Testing details — task names, integration test setup, mutation testing, and how to write tests with a stub ModelClient — are in docs/testing.md. Build prerequisites are on the Building From Source wiki page.


What Agents.KT Owns

Agents.KT owns the runtime boundary model:

  • Typed Agent<IN, OUT> contracts and composition operators.
  • Per-skill tool authorization and typed tool handles.
  • MCP client/server surfaces that share the same tool/skill shape.
  • Permission manifests, declarative tool policies, and runtime audit correlation.
  • JSONL audit export plus OTel, LangSmith, and Langfuse adapters through ObservabilityBridge.
  • Local-first JVM execution with Ollama by default and cloud providers when you choose them.

These are the pieces the framework can make deterministic, testable, and reviewable in code. Start with permission manifests, the threat model, the regulated deployment guide, and the comparison page for the release narrative.

What Agents.KT Does Not Own

Agents.KT emits evidence and enforces in-runtime boundaries; it does not replace your deployment controls:

  • It is not a legal compliance product. It produces compliance-supporting artifacts and audit-ready evidence; your counsel and compliance team still classify the use case.
  • It does not sandbox arbitrary Kotlin lambdas in 0.6.0. ToolPolicy records intended filesystem/network/environment scope; OS/container enforcement remains a deployer responsibility until #1916.
  • It does not rate-limit public MCP ingress. Use McpServer auth/policy plus your gateway.
  • It does not ship a universal prompt-injection classifier. Wire your chosen detector through onBeforeTurn.
  • It does not try to be a vector-store, eval-suite, or hosted orchestration platform. It is the typed JVM runtime boundary underneath those integrations.

Why Agents.KT

Most agent frameworks let you wire anything to anything. Agents.KT says no.

Problem Agents.KT answer
God-agents with unlimited responsibilities Agent<IN, OUT> — one type contract, compiler-enforced SRP
Runtime type mismatches between agents then requires A.OUT == B.IN — compile error otherwise
The same agent instance wired into two places Single-placement rule — IllegalArgumentException at construction time
LLM doesn't know which skill to use Manual skillSelection {} routing or automatic LLM routing — descriptions sell each skill to the router
LLM doesn't know what context to load knowledge("key", "description") { } entries — LLM reads descriptions before deciding to call
Flat pipelines only Composition operators covering sequential, forum, parallel, iterative, and branching patterns
LLM output is an untyped string @Generable + @Guide — JSON Schema, provider constrained decoding, prompt fragments, lenient deserializer, and PartiallyGenerated<T>; KSP-generated metadata avoids runtime reflection when present
MCP tools are wrappers, not first-class McpClient.tools() returns first-class McpTool<*, *> handles, while toolSkills() keeps the prompt-style skill adapter; agents can also be exposed as MCP servers via McpServer.from(agent)
Permission model is stringly-typed grants { tools(writeFile, compile) } — actual Tool<*,*> references, compiler-validated (planned Phase 2)
No testing story AgentUnit — deterministic through semantic assertions (planned)
JVM frameworks require Java installed Native CLI binary via GraalVM (planned Phase 2 Priority)

What's Shipped

This section is the index — every claim below points to working code in main, with the issue number that established it.
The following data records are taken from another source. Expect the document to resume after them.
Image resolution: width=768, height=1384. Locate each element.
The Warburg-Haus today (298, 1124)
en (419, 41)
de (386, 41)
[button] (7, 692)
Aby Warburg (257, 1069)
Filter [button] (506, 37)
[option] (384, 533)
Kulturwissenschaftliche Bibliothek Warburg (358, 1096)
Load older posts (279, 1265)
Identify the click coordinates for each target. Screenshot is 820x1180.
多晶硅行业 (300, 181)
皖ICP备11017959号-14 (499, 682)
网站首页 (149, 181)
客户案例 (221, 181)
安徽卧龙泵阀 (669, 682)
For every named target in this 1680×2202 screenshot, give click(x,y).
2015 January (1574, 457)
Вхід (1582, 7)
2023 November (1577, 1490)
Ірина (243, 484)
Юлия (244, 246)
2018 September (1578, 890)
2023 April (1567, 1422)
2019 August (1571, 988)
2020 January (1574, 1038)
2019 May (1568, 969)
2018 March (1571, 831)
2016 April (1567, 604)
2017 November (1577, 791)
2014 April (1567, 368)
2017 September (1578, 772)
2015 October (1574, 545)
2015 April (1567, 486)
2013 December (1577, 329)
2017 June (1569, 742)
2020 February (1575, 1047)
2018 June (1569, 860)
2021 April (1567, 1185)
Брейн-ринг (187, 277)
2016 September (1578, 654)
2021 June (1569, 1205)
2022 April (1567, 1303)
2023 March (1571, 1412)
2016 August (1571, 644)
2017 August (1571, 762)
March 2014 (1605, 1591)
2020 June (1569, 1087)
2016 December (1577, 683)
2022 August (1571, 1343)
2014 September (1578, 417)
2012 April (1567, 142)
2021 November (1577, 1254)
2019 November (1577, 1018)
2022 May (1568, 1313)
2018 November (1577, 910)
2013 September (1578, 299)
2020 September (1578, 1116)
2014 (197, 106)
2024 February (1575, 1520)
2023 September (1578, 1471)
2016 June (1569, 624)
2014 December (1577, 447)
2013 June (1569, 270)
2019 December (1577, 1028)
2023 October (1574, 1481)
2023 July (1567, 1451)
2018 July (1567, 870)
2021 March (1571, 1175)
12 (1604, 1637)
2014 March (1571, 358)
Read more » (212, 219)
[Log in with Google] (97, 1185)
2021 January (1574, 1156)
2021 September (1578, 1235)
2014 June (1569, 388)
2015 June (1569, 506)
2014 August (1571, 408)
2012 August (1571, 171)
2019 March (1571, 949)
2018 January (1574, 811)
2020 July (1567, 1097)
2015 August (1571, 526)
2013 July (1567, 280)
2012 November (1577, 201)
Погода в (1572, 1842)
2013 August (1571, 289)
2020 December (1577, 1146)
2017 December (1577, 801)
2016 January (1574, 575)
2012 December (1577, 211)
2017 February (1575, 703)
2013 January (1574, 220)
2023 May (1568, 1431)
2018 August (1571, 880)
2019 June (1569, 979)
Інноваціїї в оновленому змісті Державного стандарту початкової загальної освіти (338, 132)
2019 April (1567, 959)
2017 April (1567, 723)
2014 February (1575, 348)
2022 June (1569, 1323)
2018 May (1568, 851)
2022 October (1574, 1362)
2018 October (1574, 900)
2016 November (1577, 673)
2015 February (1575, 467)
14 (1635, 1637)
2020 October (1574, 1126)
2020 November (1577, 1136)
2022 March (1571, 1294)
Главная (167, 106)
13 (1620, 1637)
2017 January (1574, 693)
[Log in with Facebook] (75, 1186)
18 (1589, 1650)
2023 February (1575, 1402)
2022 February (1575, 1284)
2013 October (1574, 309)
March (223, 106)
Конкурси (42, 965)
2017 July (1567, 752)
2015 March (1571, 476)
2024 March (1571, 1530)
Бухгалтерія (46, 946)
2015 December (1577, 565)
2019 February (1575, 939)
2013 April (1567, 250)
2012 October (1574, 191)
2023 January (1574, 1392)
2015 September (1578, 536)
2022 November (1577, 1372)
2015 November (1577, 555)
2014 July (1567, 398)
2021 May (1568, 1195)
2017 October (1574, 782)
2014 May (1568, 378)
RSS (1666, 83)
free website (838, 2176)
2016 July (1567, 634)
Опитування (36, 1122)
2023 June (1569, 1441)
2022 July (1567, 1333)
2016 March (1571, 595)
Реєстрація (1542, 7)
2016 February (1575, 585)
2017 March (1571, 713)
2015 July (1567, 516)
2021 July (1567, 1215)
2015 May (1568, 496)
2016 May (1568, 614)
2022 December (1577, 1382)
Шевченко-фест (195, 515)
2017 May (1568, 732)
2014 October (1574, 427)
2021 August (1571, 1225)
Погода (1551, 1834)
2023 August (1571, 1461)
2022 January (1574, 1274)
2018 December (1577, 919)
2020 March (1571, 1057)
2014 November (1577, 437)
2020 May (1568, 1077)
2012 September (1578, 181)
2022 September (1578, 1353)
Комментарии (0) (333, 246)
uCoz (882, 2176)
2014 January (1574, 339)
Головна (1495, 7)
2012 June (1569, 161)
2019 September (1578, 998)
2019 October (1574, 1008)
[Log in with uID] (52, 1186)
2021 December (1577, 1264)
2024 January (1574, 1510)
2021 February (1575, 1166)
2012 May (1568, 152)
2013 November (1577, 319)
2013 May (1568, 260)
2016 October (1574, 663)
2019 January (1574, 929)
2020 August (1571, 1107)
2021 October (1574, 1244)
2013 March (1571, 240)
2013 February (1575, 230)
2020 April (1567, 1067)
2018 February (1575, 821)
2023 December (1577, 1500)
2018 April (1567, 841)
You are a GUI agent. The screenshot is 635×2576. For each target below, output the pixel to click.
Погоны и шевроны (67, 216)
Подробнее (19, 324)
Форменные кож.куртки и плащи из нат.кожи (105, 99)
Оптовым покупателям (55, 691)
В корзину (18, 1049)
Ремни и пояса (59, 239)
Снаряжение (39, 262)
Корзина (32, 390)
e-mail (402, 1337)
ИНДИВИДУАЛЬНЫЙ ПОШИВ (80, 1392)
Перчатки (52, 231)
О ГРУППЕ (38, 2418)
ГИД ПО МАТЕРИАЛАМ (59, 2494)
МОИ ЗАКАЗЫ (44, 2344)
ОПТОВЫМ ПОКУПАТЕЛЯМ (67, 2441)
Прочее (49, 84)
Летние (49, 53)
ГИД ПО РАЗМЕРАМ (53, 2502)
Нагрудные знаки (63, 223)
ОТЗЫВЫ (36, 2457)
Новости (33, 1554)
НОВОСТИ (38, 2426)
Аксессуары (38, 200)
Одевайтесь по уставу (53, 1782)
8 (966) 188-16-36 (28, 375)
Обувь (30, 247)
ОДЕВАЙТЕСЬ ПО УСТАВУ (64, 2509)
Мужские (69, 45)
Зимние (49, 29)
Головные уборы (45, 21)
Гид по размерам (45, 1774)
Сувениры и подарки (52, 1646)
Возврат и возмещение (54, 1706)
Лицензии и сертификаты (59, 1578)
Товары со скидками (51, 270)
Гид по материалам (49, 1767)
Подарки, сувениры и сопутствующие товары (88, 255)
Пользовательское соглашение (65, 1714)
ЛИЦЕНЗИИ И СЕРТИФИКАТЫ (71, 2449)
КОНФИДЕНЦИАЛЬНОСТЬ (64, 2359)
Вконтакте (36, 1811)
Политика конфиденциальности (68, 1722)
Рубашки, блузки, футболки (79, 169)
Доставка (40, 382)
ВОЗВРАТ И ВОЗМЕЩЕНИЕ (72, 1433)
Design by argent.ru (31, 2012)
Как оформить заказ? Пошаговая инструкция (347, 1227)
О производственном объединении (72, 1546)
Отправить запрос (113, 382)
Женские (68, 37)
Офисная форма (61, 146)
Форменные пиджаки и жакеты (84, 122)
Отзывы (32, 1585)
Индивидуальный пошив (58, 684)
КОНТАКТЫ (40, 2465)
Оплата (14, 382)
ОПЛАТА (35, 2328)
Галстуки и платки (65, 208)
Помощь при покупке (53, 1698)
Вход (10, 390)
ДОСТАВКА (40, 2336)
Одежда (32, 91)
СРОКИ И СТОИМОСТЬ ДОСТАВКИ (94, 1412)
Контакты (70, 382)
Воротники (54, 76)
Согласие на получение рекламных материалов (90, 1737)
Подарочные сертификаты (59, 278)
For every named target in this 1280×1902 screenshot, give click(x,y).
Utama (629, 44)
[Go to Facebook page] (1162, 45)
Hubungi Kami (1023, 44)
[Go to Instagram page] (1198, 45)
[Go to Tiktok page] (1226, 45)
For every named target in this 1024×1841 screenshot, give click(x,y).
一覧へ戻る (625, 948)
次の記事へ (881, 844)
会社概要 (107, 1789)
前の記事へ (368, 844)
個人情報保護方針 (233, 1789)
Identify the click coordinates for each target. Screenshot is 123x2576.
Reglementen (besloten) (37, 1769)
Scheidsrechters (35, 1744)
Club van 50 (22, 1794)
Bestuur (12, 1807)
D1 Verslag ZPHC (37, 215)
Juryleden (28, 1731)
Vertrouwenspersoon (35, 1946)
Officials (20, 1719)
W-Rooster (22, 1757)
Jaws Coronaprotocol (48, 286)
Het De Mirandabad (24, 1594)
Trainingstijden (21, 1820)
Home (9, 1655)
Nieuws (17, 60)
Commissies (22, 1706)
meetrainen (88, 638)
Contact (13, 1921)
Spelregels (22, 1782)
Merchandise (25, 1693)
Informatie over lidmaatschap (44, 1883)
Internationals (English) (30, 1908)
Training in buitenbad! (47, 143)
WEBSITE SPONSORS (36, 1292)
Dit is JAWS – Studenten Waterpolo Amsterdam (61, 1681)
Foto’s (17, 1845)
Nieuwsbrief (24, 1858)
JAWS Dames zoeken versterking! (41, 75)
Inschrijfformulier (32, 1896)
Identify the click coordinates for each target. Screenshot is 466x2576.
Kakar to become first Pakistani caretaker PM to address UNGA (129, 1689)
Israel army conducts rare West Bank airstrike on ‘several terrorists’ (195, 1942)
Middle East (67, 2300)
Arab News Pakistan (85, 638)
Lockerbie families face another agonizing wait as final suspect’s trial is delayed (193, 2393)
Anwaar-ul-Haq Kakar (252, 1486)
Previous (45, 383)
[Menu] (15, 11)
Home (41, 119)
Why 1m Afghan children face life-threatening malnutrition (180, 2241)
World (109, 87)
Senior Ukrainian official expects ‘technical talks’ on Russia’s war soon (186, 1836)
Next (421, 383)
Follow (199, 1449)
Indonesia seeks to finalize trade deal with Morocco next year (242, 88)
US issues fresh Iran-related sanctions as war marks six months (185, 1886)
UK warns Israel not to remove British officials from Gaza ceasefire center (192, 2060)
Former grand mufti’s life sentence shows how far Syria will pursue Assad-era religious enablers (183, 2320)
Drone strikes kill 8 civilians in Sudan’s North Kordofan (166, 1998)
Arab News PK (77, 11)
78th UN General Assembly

Topical detail lives in docs/.

Implemented today

These APIs work in main, are unit-tested, and are exercised by integration tests (./gradlew test for default suite, ./gradlew integrationTest for live-LLM):

  • Typed agentsAgent<IN, OUT> with at least one skill producing OUT, validated at construction. See docs/skills.md.
  • Skills with knowledgeskill { knowledge("key", "...") { } }, lazy-loaded per call. See docs/skills.md#shared-knowledge.
  • Agentic loop with tool calling — multi-turn chat ↔ tools driven by the model. See docs/model-and-tools.md.
  • Four model providersmodel { ollama(...) } for local/cloud Ollama, model { claude("claude-opus-4-7"); apiKey = ... } for Anthropic's Messages API, model { openai("gpt-4o"); apiKey = ... } for OpenAI Chat Completions, and model { deepseek("deepseek-v4-flash"); apiKey = ... } for DeepSeek's OpenAI-compatible API. All four go through one ModelClient interface — LlmMessage / LlmResponse are provider-agnostic, tools/system/role mapping is per-adapter (#1644, #1656).
  • Typed tools via @Generabletool<Args, Result>(...) with reflection-built JSON Schema; additionalProperties: false; sealed-discriminator validation (#658, #661, #699).
  • Provider-neutral tool handles — local typed tool handles and MCP-discovered tools share Tool<IN, OUT>; McpClient.tools() returns McpTool<Map<String, Any?>, String> for grants/manifests/policy work while toolSkills() remains available for primary-skill use (#1948).
  • Provider constrained decoding for @Generable outputs — agentic skills returning @Generable types pass their JSON Schema to supporting providers automatically: OpenAI response_format.json_schema, Ollama format, and Anthropic's forced structured-output tool pattern (#1949).
  • Typed tool refs in skill allowliststool(...) returns a Tool<Args, Result> handle; skill { tools(writeFile, compile) } accepts handles, the IDE catches typos (#1015–#1017). The legacy tools("name") string form remains for built-in tools and runtime-discovered MCP names but produces a deprecation warning.
  • Declarative tool policiestool { policy { risk = ToolRisk.Medium; filesystem { read("/uploads/**") }; network { denyAll() } } } records expected filesystem/network/environment scope for manifests and audit events. Declarative only in 0.6.0; sandbox enforcement is separate (#1915, #1916).
  • Permission manifestsagent.permissionManifest() and pipeline.permissionManifest() emit deterministic JSON/YAML capability graphs with agents, skills, tools, memory, MCP, providers, budgets, guardrails, composition structure, masked secrets, and a SHA-256 hash that is attached to runtime events (#1912). See docs/permission-manifest.md.
  • Per-skill tool authorization — runtime allowlist; the prompt's "Available tools" listing is descriptive, the security boundary is the runtime check (#630). See docs/model-and-tools.md#tool-authorization-model.
  • Before interceptorsonBeforeSkill, onBeforeTurn, and onBeforeToolCall return Decision (Proceed, ProceedWith, Deny, Substitute) for dynamic policy, prompt filtering, argument mutation, and synthetic results (#1907). See docs/interceptors.md.
  • Inline tool-call fallback — auto-recovery when an Ollama model rejects native tools (e.g. gemma3:4b) — strips the field, injects inline JSON format prompt, retries (#702, #706). See docs/model-and-tools.md#inline-tool-call-fallback-ollama-models-without-native-tool-support.
  • Composition operatorsthen, / (parallel), * and forum { } (multi-agent), .loop {}, .branch {} on sealed types. See docs/composition.md.
  • Single-placement rule — each Agent instance participates in at most one structure; second placement throws at construction. See docs/composition.md#single-placement-rule.
  • Memory bankmemory(MemoryBank()) auto-injects memory_read / memory_write / memory_search tools. See docs/memory.md.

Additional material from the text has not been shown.